Celebrity Lindsay Lohan claimed that her right of publicity was infringed when video game maker Take-Two Interactive released an action-adventure video game name Grand Theft Auto V. The game includes a scene where a fictional character named “Lacey Jonas” is encountered, a celebrity whom the player helps escape paparazzi who are pursuing her.
New York’s highest court held that an avatar (i.e., a graphical representation of a person) in a video game could constitute a “portrait” of the person and thus theoretically infringe on the person’s right of publicity. But that court went on to uphold the dismissal of Lohan’s claim, because the video character was not recognizable as her – it was merely a representation of a “modern beach-going young woman” and thus did not infringe her rights.
Lohan provides valuable guidance for companies who use characters in their products or advertisements to avoid right-of-publicity claims. That a character (or digital avatar) is not directly represented to be a celebrity will not by itself be a basis to avoid liability. Rather, a company needs to be careful to ensure that the character is not identifiable as a particular person.
Celebrity endorsements can be extremely lucrative – some celebrities have been reported to have made billions in such endorsements. Most jurisdictions recognize a common-law “right of publicity” – the right to use one’s personality for promotion of commercial products and services.
An exception, however, is New York – New York has rejected any recognition of that right as a matter of common law in the 1902 case Roberson v Rochester Folding Box Co. The New York legislature reacted by passing a statutory right, whereby“[a]ny person whose name, portrait, picture or voice is used within th[e] state for advertising purposes or for the purposes of trade without the[ir] written consent” may maintain a civil claim for damages. N.Y. Civil Rights Law § 51.
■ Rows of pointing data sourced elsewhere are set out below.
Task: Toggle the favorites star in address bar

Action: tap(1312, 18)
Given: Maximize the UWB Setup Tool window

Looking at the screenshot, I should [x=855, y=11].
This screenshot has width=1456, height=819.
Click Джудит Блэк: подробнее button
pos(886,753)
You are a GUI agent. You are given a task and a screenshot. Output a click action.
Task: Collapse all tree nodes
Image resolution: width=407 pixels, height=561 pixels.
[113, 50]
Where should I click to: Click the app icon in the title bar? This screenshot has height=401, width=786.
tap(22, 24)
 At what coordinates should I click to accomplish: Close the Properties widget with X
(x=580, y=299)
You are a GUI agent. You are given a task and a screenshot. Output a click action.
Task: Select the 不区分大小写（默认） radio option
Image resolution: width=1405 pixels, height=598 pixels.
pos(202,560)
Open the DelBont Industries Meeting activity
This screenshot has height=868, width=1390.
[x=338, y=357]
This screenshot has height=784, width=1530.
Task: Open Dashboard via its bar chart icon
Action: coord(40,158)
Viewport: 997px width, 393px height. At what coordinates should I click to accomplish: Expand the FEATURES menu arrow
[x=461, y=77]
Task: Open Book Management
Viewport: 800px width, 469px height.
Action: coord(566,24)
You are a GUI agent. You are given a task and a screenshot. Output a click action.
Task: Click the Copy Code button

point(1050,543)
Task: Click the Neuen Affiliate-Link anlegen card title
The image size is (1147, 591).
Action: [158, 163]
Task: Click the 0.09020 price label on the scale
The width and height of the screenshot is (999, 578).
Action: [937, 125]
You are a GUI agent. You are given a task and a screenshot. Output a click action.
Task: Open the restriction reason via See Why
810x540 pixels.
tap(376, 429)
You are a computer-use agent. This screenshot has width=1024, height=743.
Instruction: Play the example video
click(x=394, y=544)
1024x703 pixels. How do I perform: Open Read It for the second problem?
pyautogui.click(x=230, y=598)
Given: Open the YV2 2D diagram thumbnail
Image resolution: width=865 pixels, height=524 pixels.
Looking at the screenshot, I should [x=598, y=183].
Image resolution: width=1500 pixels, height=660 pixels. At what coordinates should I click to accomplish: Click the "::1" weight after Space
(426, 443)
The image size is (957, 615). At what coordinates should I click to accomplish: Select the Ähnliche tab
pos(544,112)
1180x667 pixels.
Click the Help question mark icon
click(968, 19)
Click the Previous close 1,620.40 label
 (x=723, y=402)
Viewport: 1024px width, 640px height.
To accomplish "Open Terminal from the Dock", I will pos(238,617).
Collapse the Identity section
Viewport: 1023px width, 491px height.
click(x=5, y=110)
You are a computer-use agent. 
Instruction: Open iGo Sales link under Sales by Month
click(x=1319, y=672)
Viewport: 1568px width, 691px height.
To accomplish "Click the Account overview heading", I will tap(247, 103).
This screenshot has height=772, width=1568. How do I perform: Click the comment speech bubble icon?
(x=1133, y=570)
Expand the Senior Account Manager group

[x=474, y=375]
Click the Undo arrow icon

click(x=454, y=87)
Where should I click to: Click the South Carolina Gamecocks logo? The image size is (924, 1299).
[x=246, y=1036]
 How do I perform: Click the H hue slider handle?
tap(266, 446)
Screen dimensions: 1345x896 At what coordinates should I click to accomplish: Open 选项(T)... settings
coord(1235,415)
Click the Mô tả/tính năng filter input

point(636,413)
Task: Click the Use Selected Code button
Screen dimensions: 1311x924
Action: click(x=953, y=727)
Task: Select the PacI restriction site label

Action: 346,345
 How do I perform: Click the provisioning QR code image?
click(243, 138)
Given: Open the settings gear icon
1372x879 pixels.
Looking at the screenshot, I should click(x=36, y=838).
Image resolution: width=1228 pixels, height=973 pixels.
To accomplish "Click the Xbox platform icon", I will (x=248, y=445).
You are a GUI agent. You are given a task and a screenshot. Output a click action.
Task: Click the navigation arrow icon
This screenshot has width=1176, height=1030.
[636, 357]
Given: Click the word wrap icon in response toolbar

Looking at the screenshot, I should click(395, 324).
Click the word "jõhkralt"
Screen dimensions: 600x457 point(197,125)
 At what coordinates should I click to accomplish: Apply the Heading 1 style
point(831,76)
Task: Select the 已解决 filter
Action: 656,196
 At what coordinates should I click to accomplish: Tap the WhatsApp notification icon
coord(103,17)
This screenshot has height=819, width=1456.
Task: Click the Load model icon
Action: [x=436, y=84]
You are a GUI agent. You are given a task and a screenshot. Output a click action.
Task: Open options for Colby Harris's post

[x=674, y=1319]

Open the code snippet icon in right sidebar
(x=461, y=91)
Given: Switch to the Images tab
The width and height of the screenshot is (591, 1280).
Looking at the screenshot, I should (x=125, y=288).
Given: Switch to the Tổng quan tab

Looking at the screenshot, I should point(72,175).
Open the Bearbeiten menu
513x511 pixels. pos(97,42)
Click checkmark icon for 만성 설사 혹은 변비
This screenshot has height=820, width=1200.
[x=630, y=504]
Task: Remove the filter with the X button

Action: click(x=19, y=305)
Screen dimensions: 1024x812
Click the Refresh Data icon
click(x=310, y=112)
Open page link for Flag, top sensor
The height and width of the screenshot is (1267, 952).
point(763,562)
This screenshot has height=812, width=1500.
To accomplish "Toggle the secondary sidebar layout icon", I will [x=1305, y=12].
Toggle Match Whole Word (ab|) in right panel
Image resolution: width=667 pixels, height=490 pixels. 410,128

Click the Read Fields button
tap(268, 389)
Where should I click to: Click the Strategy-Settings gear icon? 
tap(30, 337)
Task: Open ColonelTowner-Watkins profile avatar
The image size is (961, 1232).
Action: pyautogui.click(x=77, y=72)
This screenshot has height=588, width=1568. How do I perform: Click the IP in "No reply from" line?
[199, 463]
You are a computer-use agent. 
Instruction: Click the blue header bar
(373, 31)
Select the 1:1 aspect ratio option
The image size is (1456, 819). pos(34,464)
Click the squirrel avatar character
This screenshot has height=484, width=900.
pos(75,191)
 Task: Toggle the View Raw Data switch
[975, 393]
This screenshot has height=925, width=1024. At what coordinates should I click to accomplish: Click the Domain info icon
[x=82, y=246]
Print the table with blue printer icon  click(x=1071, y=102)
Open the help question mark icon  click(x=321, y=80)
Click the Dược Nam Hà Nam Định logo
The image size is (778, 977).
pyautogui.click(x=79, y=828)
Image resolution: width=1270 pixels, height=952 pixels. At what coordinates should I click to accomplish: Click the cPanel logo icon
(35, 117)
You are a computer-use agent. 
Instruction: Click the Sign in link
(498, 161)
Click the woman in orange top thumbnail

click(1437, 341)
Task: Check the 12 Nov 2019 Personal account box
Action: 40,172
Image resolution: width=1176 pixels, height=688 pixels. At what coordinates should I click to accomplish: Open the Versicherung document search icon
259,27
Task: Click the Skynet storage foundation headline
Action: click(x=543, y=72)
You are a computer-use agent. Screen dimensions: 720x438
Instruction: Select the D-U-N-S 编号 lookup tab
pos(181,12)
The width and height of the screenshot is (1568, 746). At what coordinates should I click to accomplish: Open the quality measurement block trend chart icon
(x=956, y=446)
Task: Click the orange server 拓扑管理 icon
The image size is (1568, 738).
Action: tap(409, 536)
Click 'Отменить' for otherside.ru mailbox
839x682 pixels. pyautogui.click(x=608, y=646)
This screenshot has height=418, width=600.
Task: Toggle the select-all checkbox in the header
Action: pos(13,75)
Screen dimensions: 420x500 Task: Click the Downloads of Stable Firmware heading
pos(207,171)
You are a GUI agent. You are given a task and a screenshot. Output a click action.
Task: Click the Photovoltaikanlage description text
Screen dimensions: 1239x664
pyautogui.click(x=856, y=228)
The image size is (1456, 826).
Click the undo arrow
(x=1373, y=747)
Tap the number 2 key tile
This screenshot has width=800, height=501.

In Lohan, the court first considered whether a digital image can be a “portrait.” It held that it can – even though such digital images did not exist when the statute was first passed shortly after Roberson. Nevertheless, New York generally interprets statutes to embrace future technology, and a digital image is no different than an artistic rendering which New York courts have long held can be a “portrait” under the statute.
The next issue is whether the digital avatar – a “portait” – was a “recognizable likeness” of the plaintiff Lohan. Usually that is a question of fact for the jury. But in this case, the avatar was so lacking in identifying features that the claim failed as a matter of law. Rather, the avatar merely depicted “a generic artistic depiction of a ‘twenty something’ woman without any particular identifying physical characteristics.” Such “indistinct, satirical representations of the style, look, and persona of a modern, beach-going young woman” simply do not depict a particular person, and thus do not give rise to a claim.
The court also noted that other statutory requirements – that the image be used in “advertising” or in “trade” – might also not be met, but declined to reach those issues.
Lohan should be contrasted with a well-known right-of-publicity case, White v. Samsung Electronics America, Inc. (9th Cir. 1992). There, Samsung commissioned and used an advertisement that depicted the famous game show, Wheel of Fortune. Instead of featuring hostess Vanna White, it featured a robot dressed up in a wig and dress to look like her. The robot then turned the letters on the depicted Wheel of Fortune show in the advertisement, just as Vanna White did in the real game show.
Applying California common law, the Ninth Circuit held that White had a right in her “identity” and that such was infringed because, taking all of the factors together (the dress, the wig, the jewelry, turning letters on a game show board) indicated that it was Vanna White whose identity was being depicted.
White was different for two reasons: (1) California does recognize a common-law right in a person’s “identity,” a vaguer term than the “name, portrait, picture or voice” required by the New York statute; and (2) the features in White clearly called to mind Vanna White, rather than the vague, generic beach-going woman depicted in the avatar in Lohan.
The lesson from these cases is that use of digital and artistic depictions might still raise issues of right of publicity – that is not limited to a photograph or video. But such portrayals will only infringe where the depiction is recognizable as a particular person.